There is info in the compiler binary that isn’t in the source code. Suppose the language contains the constant Pi.
The lines in the compiler that deal with this look like
If (next token == “Pi”){
return float_to_binary(Pi)}
The actual value of Pi, 3.14… is nowhere to found in the source code, its stored in the binary, and passed from the compilers binary into the compiled binary. Of course, at some point the value of Pi must have been hard coded in. Perhaps it was written into the first binary, and has never been seen in source code. Or perhaps a previous version contained return float_to_binary(3.14) instead. Given just the source code, there would be no way to tell the value of Pi without getting out a maths book and relying on the programmers using normal mathematical names. The binary is a transformation of the source code, but that doesn’t stop the compiler adding info. A compiled binary contains info about which processor architecture it runs on, source code doesn’t, and so can be compiled onto different architectures. A compiler adds info, even to its own source code.
A very insightful explanation. It leads me to think what this implies for the replication of nanobots:
So is prion evolution just sliding from fixed point to fixed point? If so, how likely is it to happen and how would one go about suppressing process? How would one reduce the density of fixed points?

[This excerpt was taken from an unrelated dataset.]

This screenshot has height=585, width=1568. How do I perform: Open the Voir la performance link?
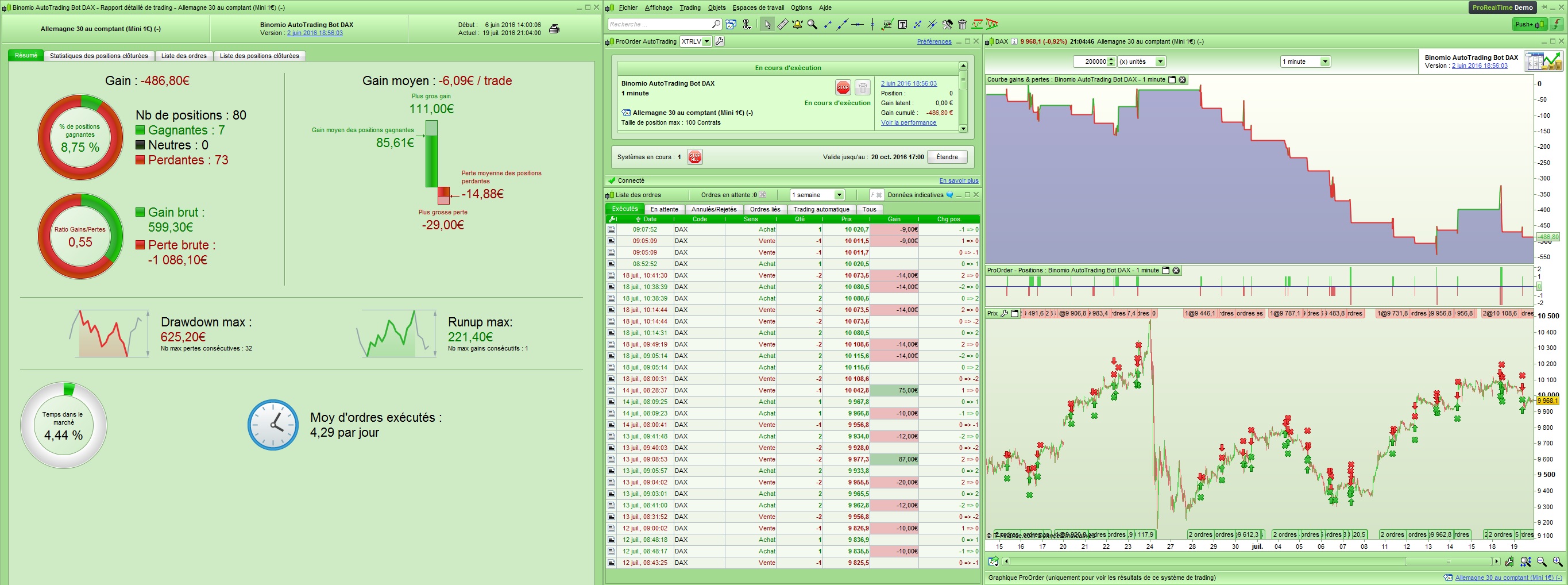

Yes, prion evolution is sliding between fixed points, One way to reduce fixed points would be to measure and test the finished duplicate, and destroy it if it fails the tests. Without tests, you just need A to build A, and A’ to build A’. No prion can reside exclusively in the testing mechanisms, so either the difference between A and A’ is something that the tests can’t measure, or A’ builds A’ and also T’, a tester that has a prion making A’ pass the tests. This is a much more stringent set of conditions, so there are less prions. Of course, a self reproducing program is always a fixed point. You can’t stop those (nanomachines that self reproduce without looking at your instructions) from being possible, just avoid making them.